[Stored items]
# # #

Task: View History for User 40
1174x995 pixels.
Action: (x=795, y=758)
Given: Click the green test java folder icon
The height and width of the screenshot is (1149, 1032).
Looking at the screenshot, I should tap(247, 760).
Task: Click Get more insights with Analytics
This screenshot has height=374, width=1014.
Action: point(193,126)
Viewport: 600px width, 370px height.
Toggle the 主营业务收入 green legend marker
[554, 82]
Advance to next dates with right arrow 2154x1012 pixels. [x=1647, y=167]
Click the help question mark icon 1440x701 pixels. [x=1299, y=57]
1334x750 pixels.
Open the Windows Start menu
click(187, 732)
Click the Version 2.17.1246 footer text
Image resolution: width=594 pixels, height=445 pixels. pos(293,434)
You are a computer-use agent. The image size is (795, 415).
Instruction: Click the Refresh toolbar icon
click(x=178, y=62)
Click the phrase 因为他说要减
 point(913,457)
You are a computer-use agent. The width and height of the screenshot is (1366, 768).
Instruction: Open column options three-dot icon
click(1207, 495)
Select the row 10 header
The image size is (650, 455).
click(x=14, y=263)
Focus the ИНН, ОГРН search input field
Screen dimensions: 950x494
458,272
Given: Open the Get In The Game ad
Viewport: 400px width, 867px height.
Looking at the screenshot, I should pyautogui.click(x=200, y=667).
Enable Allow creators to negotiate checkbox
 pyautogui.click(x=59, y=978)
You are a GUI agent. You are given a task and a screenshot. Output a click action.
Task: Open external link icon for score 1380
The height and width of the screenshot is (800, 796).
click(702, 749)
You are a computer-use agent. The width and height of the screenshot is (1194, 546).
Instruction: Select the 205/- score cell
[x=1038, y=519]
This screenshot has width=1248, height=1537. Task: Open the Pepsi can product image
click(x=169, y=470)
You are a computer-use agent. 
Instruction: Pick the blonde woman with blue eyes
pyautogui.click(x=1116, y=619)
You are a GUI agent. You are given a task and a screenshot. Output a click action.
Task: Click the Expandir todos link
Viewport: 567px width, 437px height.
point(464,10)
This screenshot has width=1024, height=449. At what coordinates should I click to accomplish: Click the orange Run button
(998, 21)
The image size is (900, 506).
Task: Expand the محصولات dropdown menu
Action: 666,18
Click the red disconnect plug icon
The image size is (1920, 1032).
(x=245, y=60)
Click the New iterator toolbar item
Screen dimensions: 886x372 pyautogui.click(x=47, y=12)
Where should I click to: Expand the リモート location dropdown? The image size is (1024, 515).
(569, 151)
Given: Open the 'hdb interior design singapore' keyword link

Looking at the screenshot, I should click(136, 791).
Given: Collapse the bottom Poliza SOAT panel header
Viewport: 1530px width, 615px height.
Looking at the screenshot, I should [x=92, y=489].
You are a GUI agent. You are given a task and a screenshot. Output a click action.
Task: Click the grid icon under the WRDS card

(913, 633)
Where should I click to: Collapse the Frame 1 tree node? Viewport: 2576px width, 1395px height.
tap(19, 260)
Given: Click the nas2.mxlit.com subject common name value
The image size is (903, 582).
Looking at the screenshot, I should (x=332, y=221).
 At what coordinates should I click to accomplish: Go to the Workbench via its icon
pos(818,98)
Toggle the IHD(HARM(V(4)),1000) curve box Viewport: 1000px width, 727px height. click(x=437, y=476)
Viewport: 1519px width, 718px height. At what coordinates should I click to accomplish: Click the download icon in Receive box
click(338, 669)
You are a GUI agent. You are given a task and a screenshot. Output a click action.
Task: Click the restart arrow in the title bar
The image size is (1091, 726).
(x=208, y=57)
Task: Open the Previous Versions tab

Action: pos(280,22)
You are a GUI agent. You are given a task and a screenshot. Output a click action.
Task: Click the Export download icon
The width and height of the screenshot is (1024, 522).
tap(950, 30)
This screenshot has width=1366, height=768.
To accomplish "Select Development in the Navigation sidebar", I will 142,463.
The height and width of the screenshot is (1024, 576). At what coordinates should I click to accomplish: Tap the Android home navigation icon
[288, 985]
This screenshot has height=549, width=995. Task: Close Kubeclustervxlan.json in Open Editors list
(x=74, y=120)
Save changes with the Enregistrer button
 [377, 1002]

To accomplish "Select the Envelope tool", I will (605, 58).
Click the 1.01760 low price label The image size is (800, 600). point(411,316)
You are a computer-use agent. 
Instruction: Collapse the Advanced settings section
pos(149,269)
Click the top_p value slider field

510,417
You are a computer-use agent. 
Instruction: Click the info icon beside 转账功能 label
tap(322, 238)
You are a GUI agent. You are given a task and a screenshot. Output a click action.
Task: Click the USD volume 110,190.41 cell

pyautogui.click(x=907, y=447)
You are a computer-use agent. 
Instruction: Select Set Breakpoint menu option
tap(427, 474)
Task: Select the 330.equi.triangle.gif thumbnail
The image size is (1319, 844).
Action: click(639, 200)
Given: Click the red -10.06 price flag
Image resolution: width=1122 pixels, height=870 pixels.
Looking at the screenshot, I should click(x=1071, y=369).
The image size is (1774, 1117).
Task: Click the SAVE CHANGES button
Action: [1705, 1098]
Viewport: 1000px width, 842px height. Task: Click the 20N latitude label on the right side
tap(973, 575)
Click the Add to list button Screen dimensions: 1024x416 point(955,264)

# # #

What needs to be done: In the records above, find every line containing the word "price" and show it.

Response to the task:
Click the 1.01760 low price label The image size is (800, 600). point(411,316)
Given: Click the red -10.06 price flag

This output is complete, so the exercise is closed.